_Action item_
Will you quote precisely the lines that run from the top of the material below to the line containing "This screenshot has width=2568, height=1346.", both ends included?

↓↓↓

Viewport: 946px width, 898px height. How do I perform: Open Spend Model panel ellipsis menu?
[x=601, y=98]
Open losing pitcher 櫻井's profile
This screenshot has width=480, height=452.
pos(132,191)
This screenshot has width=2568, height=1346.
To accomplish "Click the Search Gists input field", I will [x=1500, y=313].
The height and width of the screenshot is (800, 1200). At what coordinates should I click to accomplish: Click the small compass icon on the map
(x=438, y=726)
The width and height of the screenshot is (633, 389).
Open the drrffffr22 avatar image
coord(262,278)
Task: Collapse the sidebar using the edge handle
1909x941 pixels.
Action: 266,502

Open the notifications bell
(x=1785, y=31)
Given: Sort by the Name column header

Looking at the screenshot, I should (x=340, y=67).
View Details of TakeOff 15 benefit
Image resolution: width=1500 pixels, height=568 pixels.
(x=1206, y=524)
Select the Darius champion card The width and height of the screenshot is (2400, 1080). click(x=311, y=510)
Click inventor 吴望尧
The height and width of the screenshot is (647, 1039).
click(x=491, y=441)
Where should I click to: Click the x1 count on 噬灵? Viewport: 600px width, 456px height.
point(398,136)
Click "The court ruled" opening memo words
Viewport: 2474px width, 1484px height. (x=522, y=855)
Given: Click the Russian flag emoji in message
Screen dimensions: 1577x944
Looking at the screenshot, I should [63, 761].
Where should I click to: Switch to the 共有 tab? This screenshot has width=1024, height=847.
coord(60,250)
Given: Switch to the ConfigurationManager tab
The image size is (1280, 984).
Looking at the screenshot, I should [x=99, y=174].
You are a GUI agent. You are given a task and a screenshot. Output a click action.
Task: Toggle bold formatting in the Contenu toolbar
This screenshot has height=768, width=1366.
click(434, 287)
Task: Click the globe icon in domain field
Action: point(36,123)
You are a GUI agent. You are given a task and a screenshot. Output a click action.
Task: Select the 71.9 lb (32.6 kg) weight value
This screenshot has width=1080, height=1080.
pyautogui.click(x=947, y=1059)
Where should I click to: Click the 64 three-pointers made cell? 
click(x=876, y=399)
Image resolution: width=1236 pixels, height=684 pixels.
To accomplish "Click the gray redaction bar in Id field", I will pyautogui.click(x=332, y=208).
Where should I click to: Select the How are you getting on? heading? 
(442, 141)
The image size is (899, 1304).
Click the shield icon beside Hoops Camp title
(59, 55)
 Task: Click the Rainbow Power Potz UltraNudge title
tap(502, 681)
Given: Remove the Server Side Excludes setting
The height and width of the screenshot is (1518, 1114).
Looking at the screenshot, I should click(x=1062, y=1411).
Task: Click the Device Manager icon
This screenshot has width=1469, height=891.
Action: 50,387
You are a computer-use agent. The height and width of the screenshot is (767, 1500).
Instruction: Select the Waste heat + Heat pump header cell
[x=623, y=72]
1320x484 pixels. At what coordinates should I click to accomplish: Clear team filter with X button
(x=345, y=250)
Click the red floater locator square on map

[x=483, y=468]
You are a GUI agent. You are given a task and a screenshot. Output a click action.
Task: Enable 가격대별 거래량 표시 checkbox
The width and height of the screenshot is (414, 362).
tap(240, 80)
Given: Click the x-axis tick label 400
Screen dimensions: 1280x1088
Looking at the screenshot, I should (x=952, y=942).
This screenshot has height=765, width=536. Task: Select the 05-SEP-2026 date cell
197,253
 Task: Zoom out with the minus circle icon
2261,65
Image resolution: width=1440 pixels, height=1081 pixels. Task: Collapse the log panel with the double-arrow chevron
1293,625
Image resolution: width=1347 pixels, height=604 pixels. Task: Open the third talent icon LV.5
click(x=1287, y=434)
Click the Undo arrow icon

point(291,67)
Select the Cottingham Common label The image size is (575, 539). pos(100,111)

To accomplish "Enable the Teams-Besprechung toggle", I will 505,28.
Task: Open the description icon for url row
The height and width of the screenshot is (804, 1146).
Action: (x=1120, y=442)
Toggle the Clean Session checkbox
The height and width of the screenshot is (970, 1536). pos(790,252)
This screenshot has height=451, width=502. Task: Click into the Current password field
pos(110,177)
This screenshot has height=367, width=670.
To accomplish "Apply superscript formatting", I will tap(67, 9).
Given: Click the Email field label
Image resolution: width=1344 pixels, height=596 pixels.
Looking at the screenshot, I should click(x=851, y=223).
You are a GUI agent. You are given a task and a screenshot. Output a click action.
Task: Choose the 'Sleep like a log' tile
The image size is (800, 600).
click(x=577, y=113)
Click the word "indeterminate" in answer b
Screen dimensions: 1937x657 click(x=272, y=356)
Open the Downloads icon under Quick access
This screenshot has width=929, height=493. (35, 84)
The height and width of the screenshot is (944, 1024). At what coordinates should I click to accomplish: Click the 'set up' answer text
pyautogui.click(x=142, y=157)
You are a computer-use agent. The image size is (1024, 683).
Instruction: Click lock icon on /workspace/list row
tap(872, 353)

↑↑↑

_Response for this exercise_
Viewport: 946px width, 898px height. How do I perform: Open Spend Model panel ellipsis menu?
[x=601, y=98]
Open losing pitcher 櫻井's profile
This screenshot has width=480, height=452.
pos(132,191)
This screenshot has width=2568, height=1346.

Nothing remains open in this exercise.